Отец на Джо Медору даже не смотрит, и Джо не оборачивается — глядит только в зеркальце заднего вида. Впереди тупик со стеной, ему придется развернуться и еще раз проехать мимо дома. Это больше не его дом, но у него теперь есть Марина, которая сидит строго и торжественно на заднем сиденье его машины, ее руки в перчатках покоятся на пояске плаща.

Отец кидается в дом — через парадную дверь, дальше, во двор, где и стоит, пока не стихает шум мотора. Он снимает куртку; всю ночь шел дождь, запахи слишком резкие, где-то чирикает птичка, и это бесит Фрэнки: он думает о песнях, которые услышит Марина там далеко, на Мальте, без него. Он обводит взглядом двор: на бельевой веревке висят только прищепки, на паутине между ними поблескивают капельки. На траве лежит — как врата ада — старая парадная дверь.

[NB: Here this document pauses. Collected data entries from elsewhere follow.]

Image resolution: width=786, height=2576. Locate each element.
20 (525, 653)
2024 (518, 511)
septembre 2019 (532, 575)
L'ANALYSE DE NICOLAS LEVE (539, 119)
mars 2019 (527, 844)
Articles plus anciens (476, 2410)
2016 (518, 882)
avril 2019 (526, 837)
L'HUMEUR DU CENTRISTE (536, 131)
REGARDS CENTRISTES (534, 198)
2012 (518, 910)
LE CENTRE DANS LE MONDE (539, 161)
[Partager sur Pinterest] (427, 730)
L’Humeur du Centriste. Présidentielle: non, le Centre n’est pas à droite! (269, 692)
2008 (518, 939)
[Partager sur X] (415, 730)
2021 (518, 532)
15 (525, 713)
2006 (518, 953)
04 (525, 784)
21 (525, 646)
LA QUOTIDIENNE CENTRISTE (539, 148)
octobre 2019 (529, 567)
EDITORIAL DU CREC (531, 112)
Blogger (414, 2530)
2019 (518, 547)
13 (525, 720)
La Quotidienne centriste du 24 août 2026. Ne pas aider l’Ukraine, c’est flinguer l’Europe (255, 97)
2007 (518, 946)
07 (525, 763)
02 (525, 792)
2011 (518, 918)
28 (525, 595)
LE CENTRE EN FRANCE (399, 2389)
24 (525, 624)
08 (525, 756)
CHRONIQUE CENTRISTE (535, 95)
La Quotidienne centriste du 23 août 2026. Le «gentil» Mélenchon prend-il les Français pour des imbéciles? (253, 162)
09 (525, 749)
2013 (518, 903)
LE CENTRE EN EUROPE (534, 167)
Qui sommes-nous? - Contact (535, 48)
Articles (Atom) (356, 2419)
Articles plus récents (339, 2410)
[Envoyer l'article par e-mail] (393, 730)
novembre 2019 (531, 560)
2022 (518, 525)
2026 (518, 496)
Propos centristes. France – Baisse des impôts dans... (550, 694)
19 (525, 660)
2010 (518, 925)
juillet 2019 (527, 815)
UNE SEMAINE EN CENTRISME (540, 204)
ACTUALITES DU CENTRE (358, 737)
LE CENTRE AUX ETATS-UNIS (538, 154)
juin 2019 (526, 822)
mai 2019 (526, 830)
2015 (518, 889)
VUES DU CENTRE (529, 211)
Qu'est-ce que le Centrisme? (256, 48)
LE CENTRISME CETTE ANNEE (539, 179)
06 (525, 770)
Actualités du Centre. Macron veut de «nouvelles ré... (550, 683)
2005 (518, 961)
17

И он принимается за работу: разбивает дверь на куски, орудует молотком. Всё визжит и скрежещет; ему хочется орать в голос, выть что есть мочи — что угодно, лишь бы заглушить опустошенную тишину, ползущую из дома.

Он поднимает дверь: та сторона, что лежала на траве, скользкая, по ней ползают мокрицы. Пила вгрызается в дерево — Фрэнки гонит тишину прочь. Он напевает песню без мелодии, голос рвется из нутра.

Он колотит молотком до позднего вечера и не может остановиться. Выходит снова, хотя на ладонях вспухают багровые бугорки. Так и стучит в темноте. Что-нибудь да построится, думает он.

На сооружение клетки уходит месяц. Он посадит в нее какую-нибудь живность. Купит кур или, например, кроликов. Для дочек.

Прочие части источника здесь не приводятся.